4. NASA- Safety standard for hydrogen and hydrogen systems, P5-29

Pressure-relief devices discharge vents should not be connected to a common line when feasible.  The effect of the back pressure that may develop when valves operate should be considered when discharge lines are long or outlets of two or more valves having different relief set pressures are connected to a common line.  Discharges directly to the atmosphere should not impinge on other piping or equipment and should be directed away from platforms and other areas used by personnel because the discharge gas may ignite and burn. Reactions on the piping system because of actuation of pressure-relief devices should be considered, and adequate strength should be provided to withstand the reactions.

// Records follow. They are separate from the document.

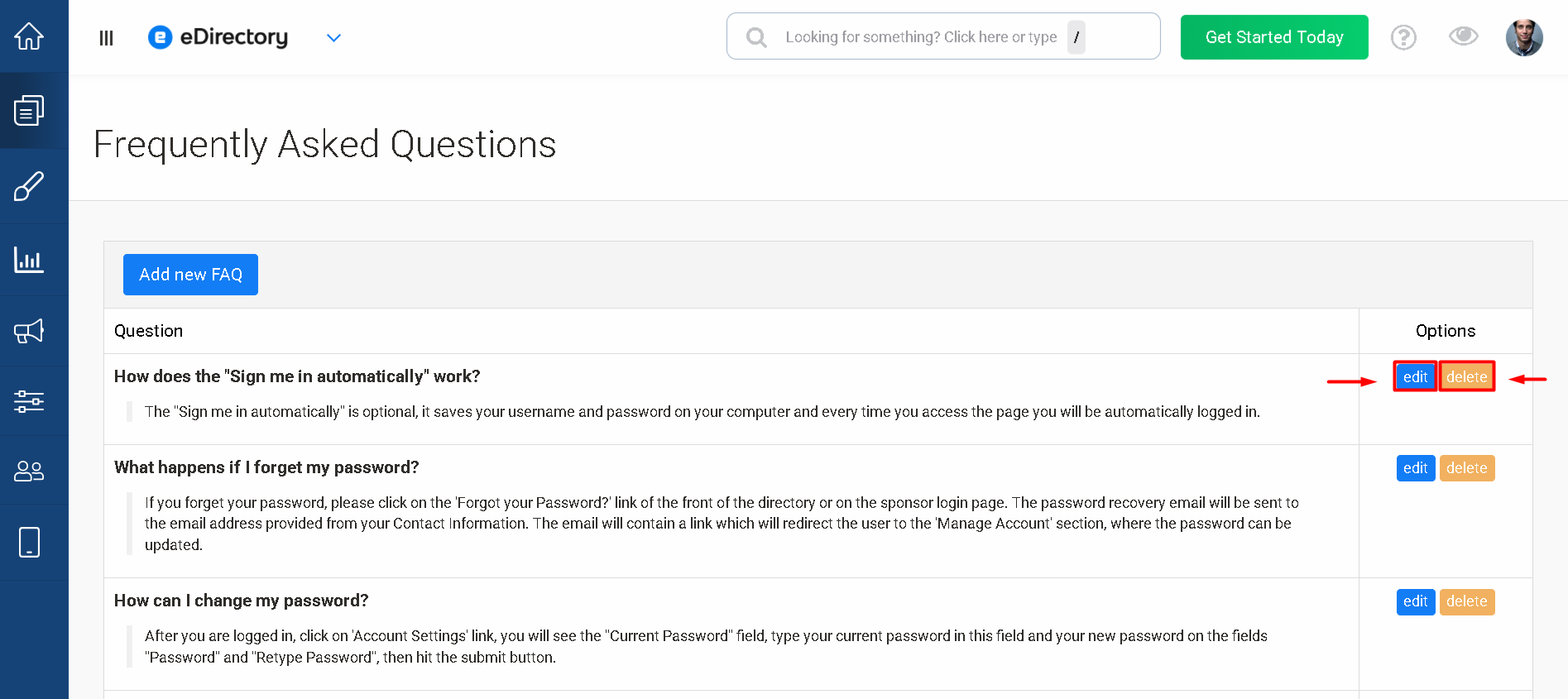
Task: Open the Mobile phone section
Action: [x=29, y=543]
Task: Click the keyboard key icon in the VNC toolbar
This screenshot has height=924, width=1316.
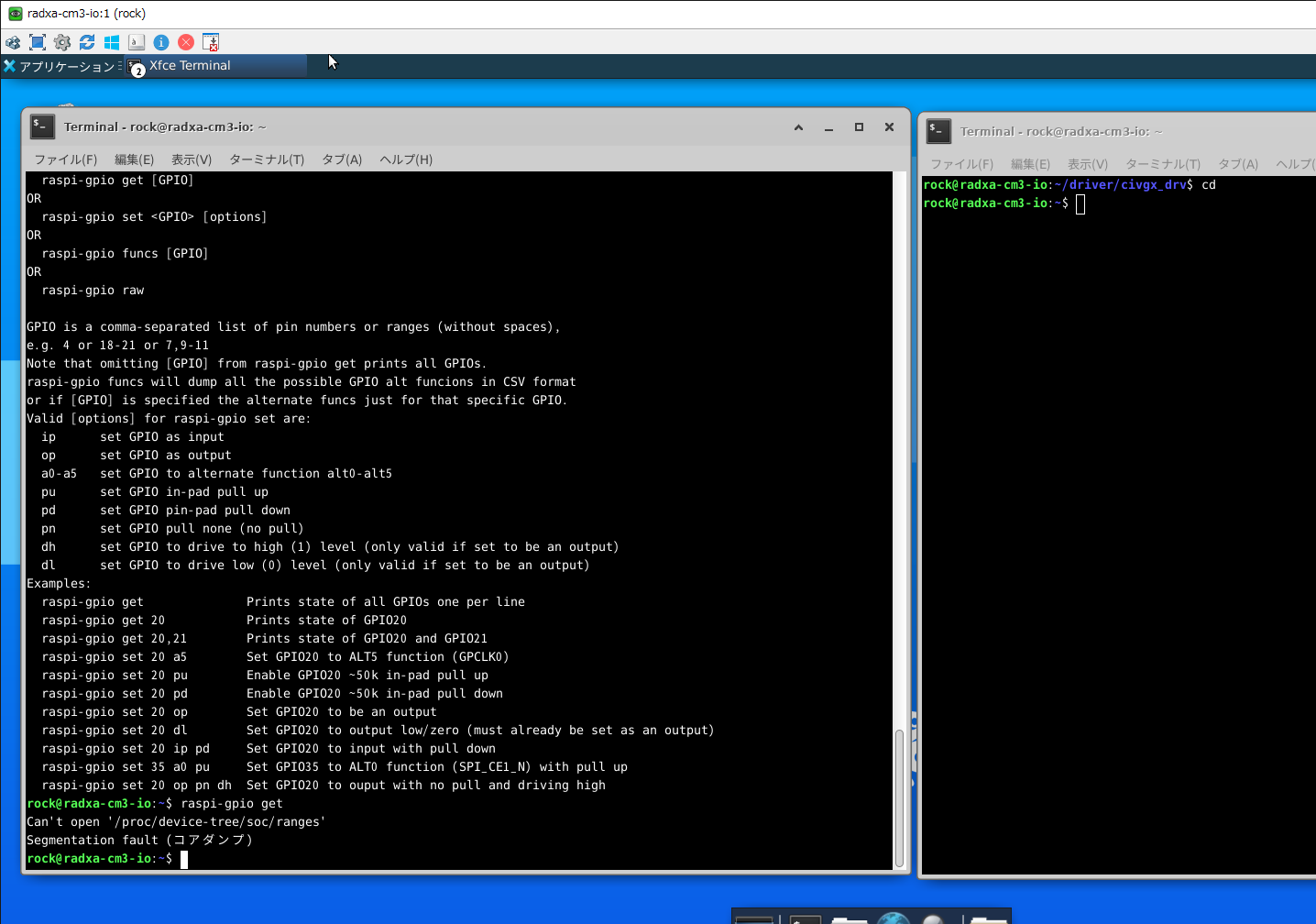Action: (x=137, y=42)
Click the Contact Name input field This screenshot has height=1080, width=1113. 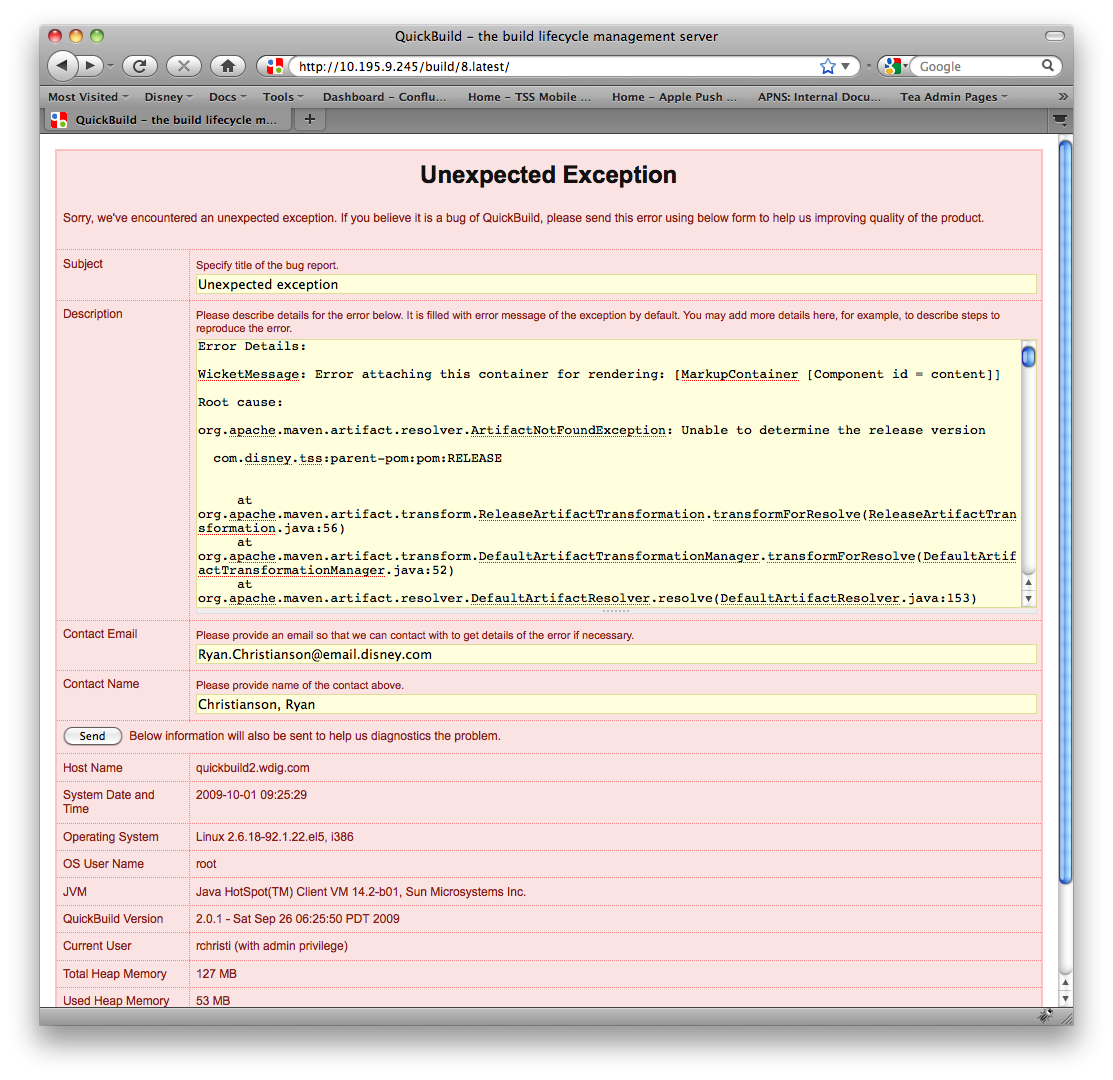point(615,704)
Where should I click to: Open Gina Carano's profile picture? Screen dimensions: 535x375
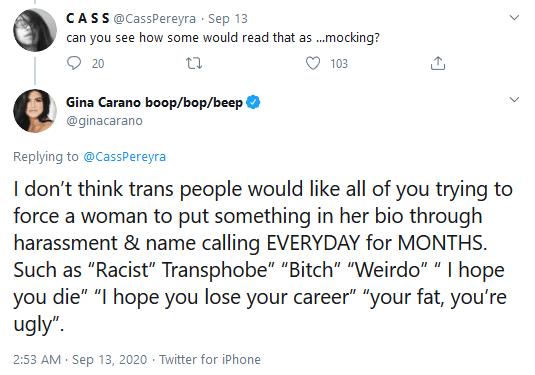(x=35, y=111)
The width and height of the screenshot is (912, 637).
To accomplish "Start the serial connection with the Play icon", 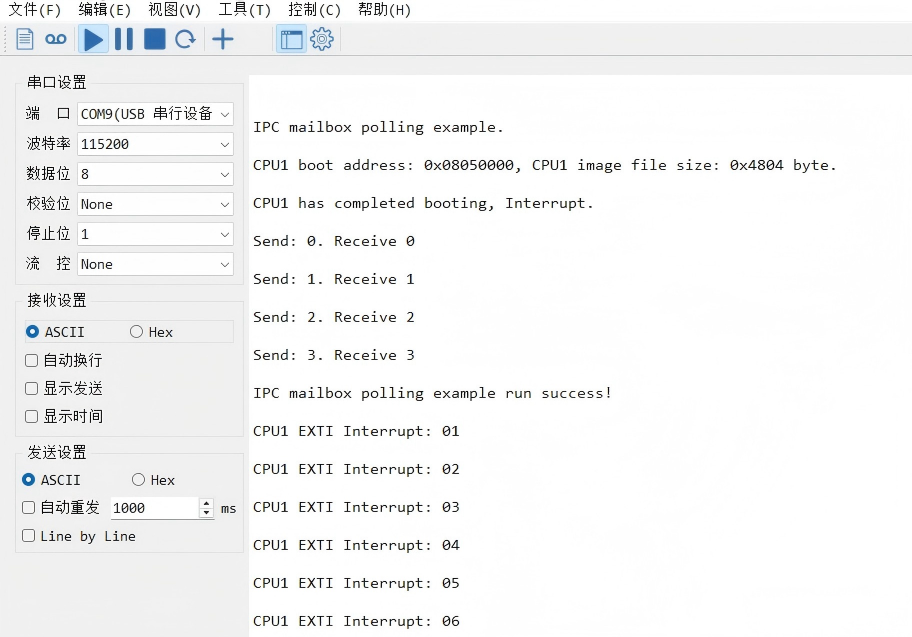I will [92, 39].
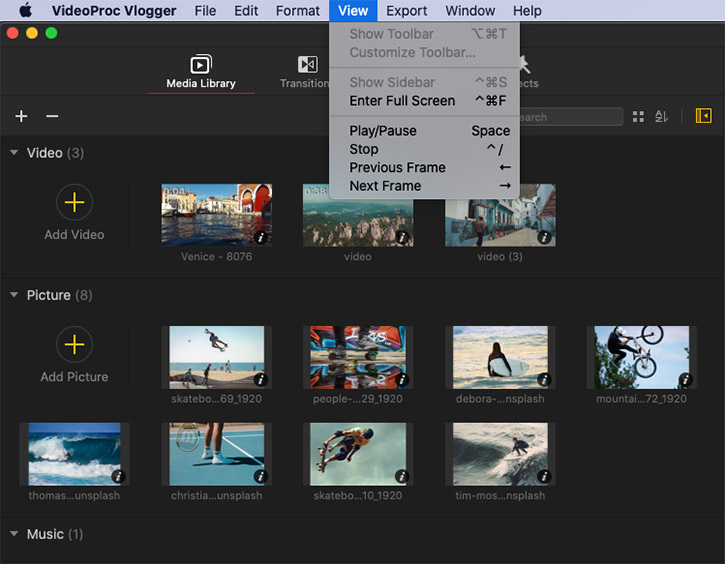725x564 pixels.
Task: Select Play/Pause in the View menu
Action: 382,131
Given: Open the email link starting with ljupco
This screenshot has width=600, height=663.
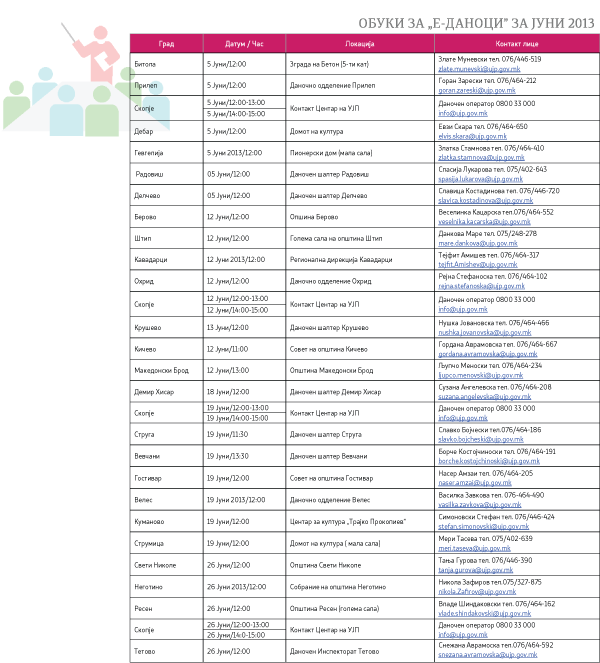Looking at the screenshot, I should 480,375.
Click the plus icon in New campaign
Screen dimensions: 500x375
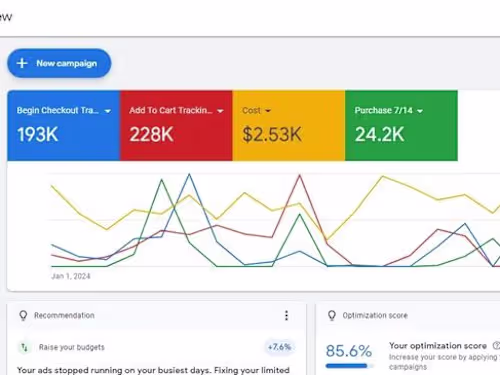click(22, 63)
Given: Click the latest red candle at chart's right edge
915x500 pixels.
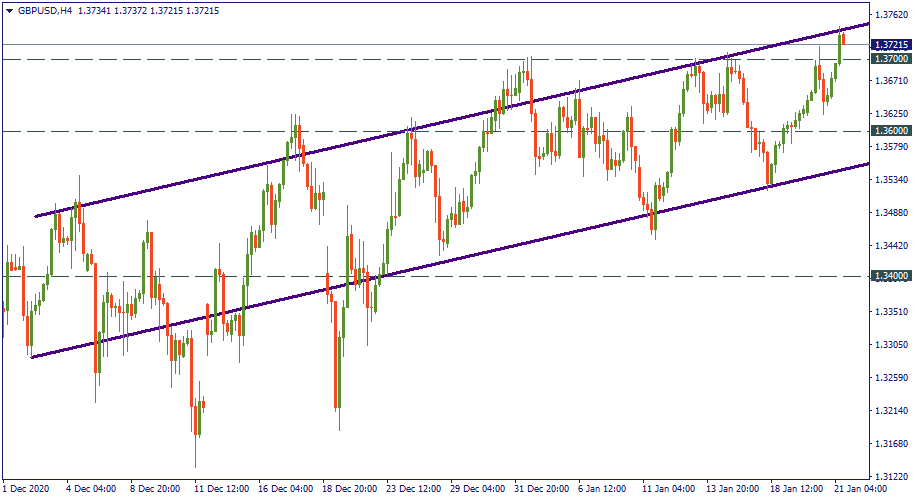Looking at the screenshot, I should pyautogui.click(x=844, y=39).
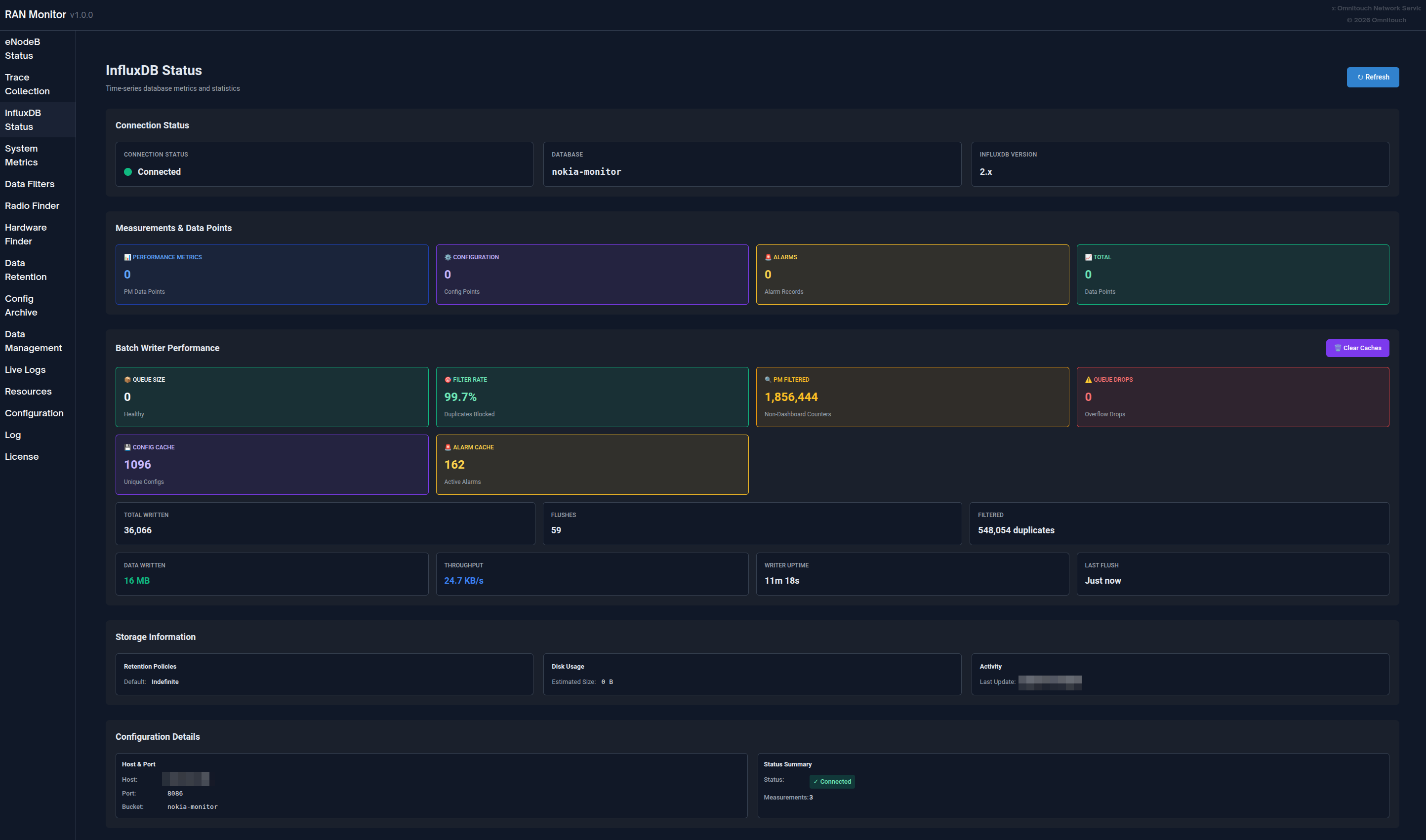
Task: Click the Refresh button
Action: point(1373,77)
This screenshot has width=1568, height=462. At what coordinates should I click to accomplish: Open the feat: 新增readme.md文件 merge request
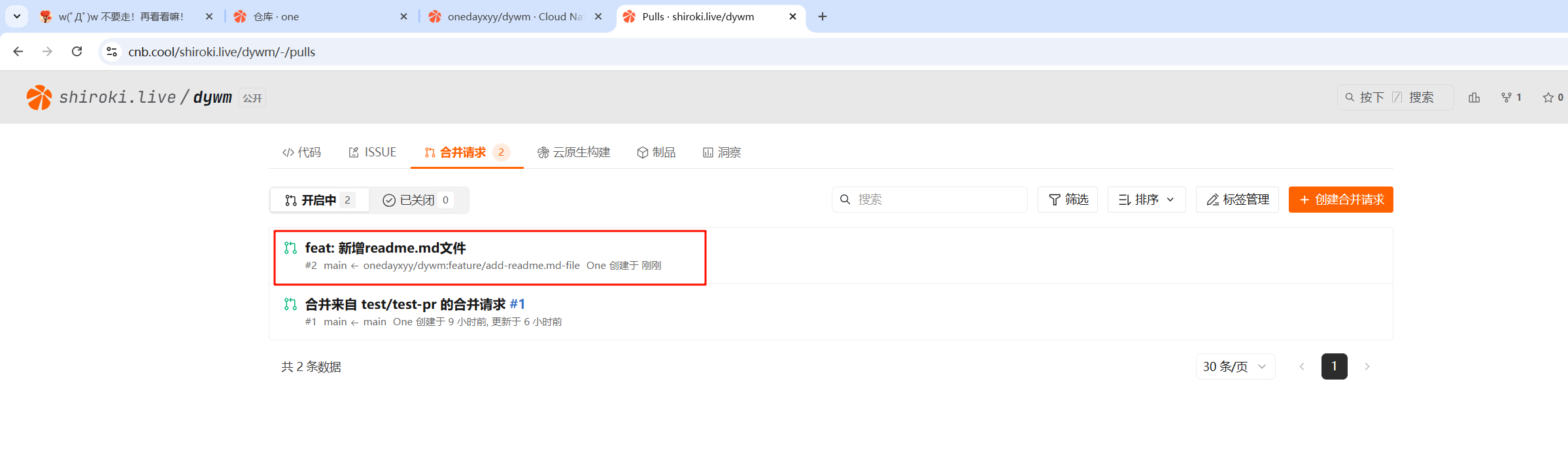click(x=385, y=248)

5. NFPA-50A Standard for Gaseous Hydrogen Systems at Consumer Sites, 2-2.2

Pressure relief devices shall be arranged to discharge upward and unobstructed to the open air in such a manner as to prevent any impingement of escaping gas upon the container, adjacent structures, or personnel. This requirement shall not apply to DOT specification containers having an internal volume of 2.0 ft3 (0.057 m3) or less.